Some MC simulation programs can represent graphically the distribution of all simulated outcomes (e.g., proportion projected to be completed at various costs). Then a given cost to complete is easily matched to an associated probability. This allows contingency decision amounts to be compared to the risk tolerance of the decision-maker. Thus, we may have a 90 percent probability of completion within budget (i.e., 90 percent of our simulated outcomes are below the budget) and 99 percent probability that the project will be completed for the budget plus the agreed contingency, easily identified as the difference between the budget and costs at the 99 percent criterion of the simulated outcomes.
MC methods can be applied in estimating a range of time to specific events or processes, which can be directly applicable to determining policy triggers and allocation of costs involving environmental contamination and long-tail overlapping coverage of primary and excess insurance. Allocation is a complex process with various models applied across jurisdictions. However, a two-step process has emerged as a basic framework in which (1) a loss is assigned to a specified time period and (2) the loss is then covered by applicable policies within the identified time frames.
In a situation involving environmental claims at a former manufacturing site, for example, an assumption of continuous environmental release may not reflect accurately the actual contributory events or operations. With sufficient site history (and data from similar operations) of waste stream generation and disposition, risk managers can develop models for specific damage (such as spread of a subsurface plume) to a time frame and thereby temporally determine liability based on the applicable insurance coverages.

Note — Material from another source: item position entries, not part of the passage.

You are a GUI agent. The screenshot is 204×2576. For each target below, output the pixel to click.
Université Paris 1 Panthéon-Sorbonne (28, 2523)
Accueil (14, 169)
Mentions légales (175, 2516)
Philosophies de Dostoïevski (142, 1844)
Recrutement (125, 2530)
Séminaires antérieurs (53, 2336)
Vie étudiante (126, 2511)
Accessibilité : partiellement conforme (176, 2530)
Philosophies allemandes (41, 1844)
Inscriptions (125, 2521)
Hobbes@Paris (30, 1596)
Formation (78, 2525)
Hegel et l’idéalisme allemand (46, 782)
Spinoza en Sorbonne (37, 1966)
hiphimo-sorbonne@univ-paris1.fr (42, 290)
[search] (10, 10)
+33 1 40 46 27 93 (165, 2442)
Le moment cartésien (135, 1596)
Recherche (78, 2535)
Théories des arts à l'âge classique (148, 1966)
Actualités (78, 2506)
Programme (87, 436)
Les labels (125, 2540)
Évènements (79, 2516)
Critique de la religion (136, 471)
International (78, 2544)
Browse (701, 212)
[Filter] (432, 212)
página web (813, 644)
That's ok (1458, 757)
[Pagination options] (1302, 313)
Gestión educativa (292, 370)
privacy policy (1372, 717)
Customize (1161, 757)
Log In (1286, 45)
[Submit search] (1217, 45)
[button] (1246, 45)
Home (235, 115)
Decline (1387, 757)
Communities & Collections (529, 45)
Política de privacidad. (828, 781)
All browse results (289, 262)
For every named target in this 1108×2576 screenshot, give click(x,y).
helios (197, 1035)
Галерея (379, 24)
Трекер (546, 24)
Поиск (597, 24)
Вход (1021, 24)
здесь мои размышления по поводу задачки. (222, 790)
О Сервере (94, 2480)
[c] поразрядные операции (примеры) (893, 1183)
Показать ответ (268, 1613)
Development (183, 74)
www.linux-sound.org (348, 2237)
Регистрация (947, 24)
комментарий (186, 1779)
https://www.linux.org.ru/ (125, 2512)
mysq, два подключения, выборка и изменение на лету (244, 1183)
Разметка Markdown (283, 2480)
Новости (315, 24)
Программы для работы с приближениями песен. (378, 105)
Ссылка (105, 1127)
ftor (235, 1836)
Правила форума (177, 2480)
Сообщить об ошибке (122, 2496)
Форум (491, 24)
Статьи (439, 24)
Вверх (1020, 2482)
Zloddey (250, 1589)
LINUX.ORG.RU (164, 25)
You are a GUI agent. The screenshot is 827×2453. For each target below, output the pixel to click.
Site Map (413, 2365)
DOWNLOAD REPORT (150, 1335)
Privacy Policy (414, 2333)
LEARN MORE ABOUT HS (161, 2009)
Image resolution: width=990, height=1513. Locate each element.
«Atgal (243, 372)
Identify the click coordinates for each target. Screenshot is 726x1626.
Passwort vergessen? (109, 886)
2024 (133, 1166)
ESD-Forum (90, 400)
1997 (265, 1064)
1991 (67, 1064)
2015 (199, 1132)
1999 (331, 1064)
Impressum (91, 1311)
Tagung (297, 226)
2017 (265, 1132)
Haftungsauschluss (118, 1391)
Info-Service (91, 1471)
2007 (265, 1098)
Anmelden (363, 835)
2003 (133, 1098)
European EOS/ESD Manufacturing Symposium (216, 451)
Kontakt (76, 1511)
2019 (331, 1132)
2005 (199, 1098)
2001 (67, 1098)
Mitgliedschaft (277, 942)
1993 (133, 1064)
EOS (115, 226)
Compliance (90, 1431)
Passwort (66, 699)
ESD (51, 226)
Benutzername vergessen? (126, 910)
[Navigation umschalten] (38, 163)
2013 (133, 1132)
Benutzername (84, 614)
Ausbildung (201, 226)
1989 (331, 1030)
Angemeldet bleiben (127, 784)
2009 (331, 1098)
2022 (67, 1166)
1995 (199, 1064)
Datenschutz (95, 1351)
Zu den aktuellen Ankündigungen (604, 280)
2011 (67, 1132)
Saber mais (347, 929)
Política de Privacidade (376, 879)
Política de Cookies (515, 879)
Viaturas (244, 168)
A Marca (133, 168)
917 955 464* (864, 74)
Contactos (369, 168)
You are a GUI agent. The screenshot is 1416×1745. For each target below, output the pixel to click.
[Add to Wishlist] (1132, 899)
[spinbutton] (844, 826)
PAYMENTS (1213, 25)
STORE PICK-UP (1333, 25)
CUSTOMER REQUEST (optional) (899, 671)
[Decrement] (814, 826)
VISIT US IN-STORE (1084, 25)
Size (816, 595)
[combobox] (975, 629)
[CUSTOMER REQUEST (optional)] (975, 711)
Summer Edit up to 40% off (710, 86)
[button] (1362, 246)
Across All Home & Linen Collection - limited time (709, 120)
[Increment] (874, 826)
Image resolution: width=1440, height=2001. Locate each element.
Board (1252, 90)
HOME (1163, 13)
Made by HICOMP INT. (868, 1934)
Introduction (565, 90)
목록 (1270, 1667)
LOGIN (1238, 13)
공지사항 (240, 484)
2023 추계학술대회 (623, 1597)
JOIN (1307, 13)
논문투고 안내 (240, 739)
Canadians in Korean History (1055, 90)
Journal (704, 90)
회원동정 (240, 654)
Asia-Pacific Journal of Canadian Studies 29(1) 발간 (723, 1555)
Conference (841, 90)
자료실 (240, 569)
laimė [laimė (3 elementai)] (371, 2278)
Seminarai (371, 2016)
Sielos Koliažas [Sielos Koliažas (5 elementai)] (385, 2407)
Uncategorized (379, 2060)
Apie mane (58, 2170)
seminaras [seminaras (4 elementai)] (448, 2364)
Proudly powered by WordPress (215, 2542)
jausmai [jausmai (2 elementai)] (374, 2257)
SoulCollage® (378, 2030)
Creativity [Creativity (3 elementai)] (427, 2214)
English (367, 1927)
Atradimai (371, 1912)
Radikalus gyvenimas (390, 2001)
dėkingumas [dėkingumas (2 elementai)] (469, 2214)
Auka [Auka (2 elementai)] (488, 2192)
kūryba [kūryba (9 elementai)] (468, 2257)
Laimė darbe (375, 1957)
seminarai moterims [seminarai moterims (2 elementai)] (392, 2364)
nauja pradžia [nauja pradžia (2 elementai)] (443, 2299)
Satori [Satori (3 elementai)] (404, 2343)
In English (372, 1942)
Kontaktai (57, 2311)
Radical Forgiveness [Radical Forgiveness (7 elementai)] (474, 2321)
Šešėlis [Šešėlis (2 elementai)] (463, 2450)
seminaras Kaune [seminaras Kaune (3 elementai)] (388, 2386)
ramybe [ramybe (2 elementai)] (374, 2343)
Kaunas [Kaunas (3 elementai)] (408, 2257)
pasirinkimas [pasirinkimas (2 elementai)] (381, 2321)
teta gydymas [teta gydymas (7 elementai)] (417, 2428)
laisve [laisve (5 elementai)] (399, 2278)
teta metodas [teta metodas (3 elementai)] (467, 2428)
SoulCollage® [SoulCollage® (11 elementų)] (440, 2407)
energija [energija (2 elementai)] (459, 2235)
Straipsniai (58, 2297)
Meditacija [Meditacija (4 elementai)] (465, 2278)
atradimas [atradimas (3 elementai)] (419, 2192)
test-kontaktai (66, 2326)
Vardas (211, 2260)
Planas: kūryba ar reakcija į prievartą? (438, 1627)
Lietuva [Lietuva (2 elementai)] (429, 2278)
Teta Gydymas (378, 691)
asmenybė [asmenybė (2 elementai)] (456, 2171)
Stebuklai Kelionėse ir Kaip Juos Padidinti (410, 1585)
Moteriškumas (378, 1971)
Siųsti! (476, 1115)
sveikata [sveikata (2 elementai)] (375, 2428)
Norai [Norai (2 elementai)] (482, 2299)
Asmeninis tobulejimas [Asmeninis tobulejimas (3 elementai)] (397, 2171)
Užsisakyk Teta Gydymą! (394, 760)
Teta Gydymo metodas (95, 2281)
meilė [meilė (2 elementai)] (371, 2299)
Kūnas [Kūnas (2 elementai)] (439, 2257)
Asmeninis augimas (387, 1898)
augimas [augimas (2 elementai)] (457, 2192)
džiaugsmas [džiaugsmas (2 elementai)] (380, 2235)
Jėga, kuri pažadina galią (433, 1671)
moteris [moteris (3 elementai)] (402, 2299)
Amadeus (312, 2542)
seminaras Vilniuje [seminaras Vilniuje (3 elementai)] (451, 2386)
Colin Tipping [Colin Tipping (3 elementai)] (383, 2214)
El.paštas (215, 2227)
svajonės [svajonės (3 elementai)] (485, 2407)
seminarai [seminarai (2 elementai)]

This same technique also can be applied to determine a specific trigger for coverage. For example, an insurer issued a solid waste closure/post-closure policy for multiple municipalities that provided extended coverage if a given facility required closure prior to a specific date. Consequently, the insurer could quantify risk and potential claims exposure only by understanding the probability of a facility closing prior to the policy end date. Information about each of the facilities was easily obtained—type of facility, estimated remaining waste handling capacity rates, population growth rates for the served municipalities, current population waste generation rates, and facility closure plans. The underlying variables were not fixed and were described with range and probability distributions in the model based on professional expertise.
The base model and subsequent MC simulation produced a distribution or picture of final outcomes or the probability of closure prior to a specified date. An additional analysis of the simulated date completions enabled a determination of the impact of specific underlying variables. Termed “sensitivity analysis,” this is accomplished by fixing a target variable at specific values (rather than the distribution of the variable), executing simulations, and tabulating the overall results.
As with any model, careful delineation and understanding of assumptions and limitations is paramount. Quantitative description of variables by an experienced practitioner is essential, as the risk management professional in effect directs the tools. Complete understanding of the spread and distribution of the data for the various components of the project and of the proportion concept is essential for interpretation of the outcomes and subsequent decision recommendations. Within this process, a quantitative basis for decision-making is provided by inherently incorporating what is known and unknown in the models and projections rather than depending on less precise rules of thumb, gut judgments, or similar intuitive assessments and conclusions.